Desde o aparecimento do já cansado e moribundo CD, discute-se a qualidade da gravação digital quando comparada com a analógica.
É sabido que o sistema digital não consegue desenhar a onda sonora com a mesma perfeição do sistema analógico. Os defensores digitais acreditam que a deficiência em desenhar a onda em sua plenitude não é identificada pelo ouvido humano, principalmente quando usadas taxas de amostragem altas como 96khz ou 192khz. Já os do lado analógico, acham que o ser humano sente a diferença sim, e por isso quando se ouve um disco de vinil, teria-se uma sensação de maior conforto e prazer auditivo.
É uma discussão bem antiga e os dois lados trazem argumentos bem consistentes. CDs apresentam uma relação sinal/ruído muito mais satisfatória, além de uma tolerância dinâmica muito mais ampla. Já o vinil apesar de reproduzir um som não convertido numericamente, é fruto de um processo cheio de etapas mecânicas que conferem uma certa quantidade de ruído ao produto final, além de suportar uma amplitude dinâmica bem menos ampla.
Por ter iniciado minha carreira no começo dos anos 80, eu tive a sorte de participar de gravações analógicas e acompanhar toda a revolução digital.
Para se ter uma ideia do quanto se evoluiu, lembro-me de uma gravação do D’Alma, onde para conseguirmos um reverb mais duradouro, colocamos uma caixa acústica dentro de um piano de cauda, e na outra extremidade um microfone, ao mesmo tempo em que um peso mantinha o pedal de sustentação abaixado. Desta forma, o som de nossa gravação excitaria os harmônicos das cordas livres do piano, que passariam a vibrar por simpatia e gerariam um efeito similar ao do reverb. Hoje se consegue resultados muito melhores com um simples plugin.
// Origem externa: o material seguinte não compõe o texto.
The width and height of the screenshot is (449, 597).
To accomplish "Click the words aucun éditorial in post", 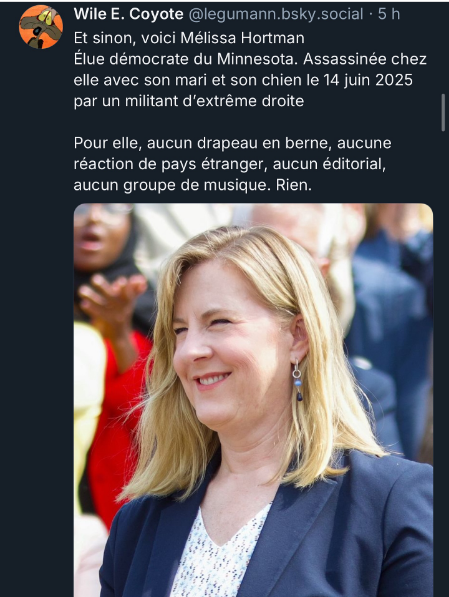I will [x=329, y=164].
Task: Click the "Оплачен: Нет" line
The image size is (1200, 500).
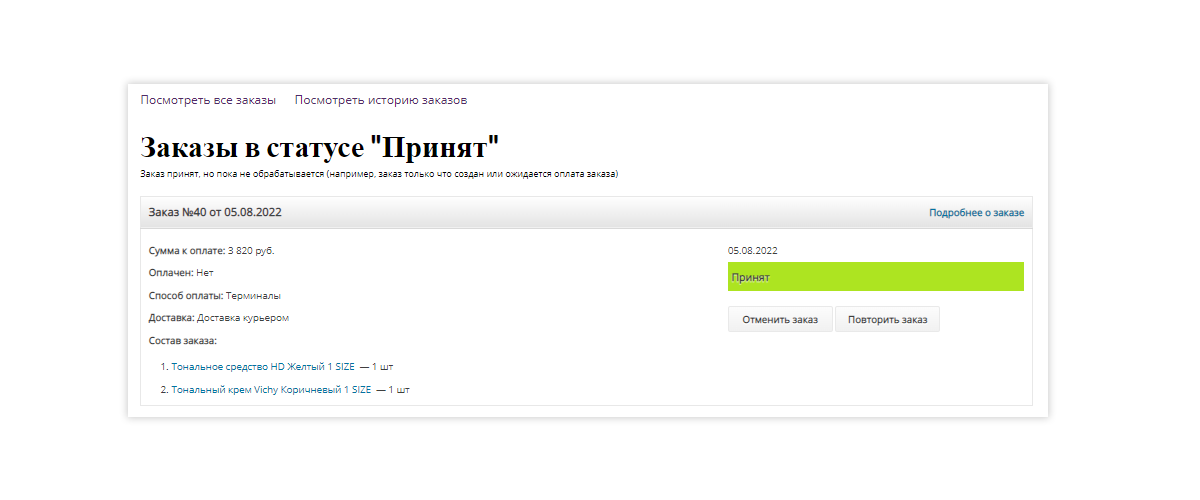Action: click(x=181, y=273)

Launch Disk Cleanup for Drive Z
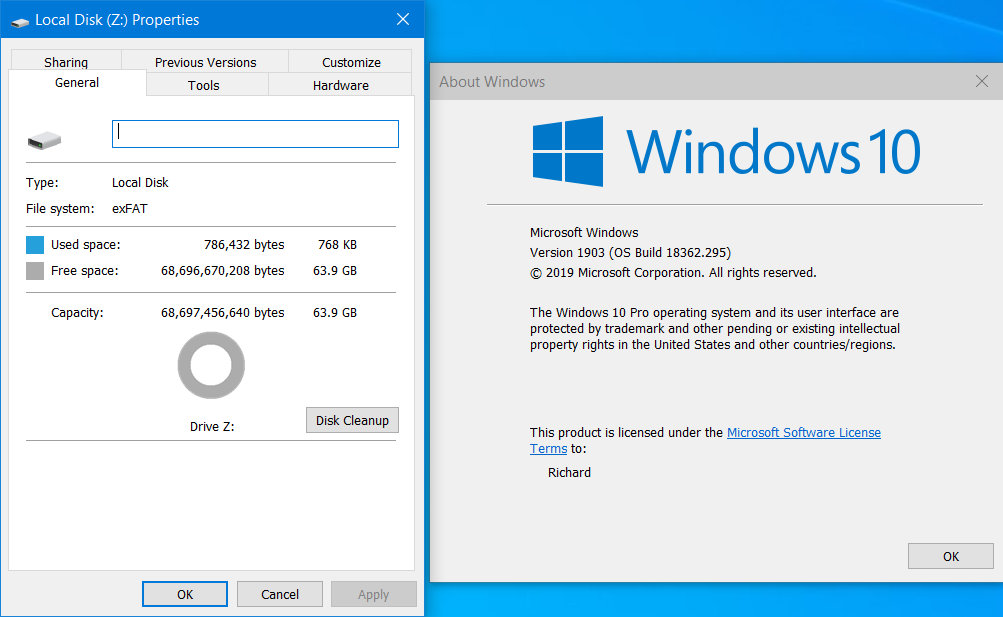pos(352,420)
No inicio das gravações digitais, usava-se uma máquina de video cassete com conversor de audio, e precisávamos gravar tudo em apenas dois canais, como no inicio da era das gravações. Gravei assim meu primeiro disco – Alguma coisa a ver com o silêncio.
As coisas mudaram demais!
Confesso que já não pensava mais no assunto quando recebi o convite de Michael Fetcher, o dono do Flavored Tune, um selo alemão totalmente comprometido com a gravação analógica, para gravar e lançar um trabalho solo em disco de vinil. Vi nesse convite a possibilidade de fazer uma pequena viagem no tempo, e refletir um pouco mais sobre essas diferenças.
No dia 7 de fevereiro de 2018, com 4 graus abaixo de zero e neve pra todo lado, cheguei na casa do Michael e as surpresas já começaram na porta de entrada.
A casa é uma pequena obra prima arquitetônica, projetada especialmente para um fanático por som. Todas as paredes e o teto são revestidas por uma madeira branca, uma variante do “abeto”, aquele que se usa para fazer tampos de violão, e não há ângulos retos em nenhuma junção. As portas são preparadas para a passagem de cabeamento até mesmo as dos banheiros.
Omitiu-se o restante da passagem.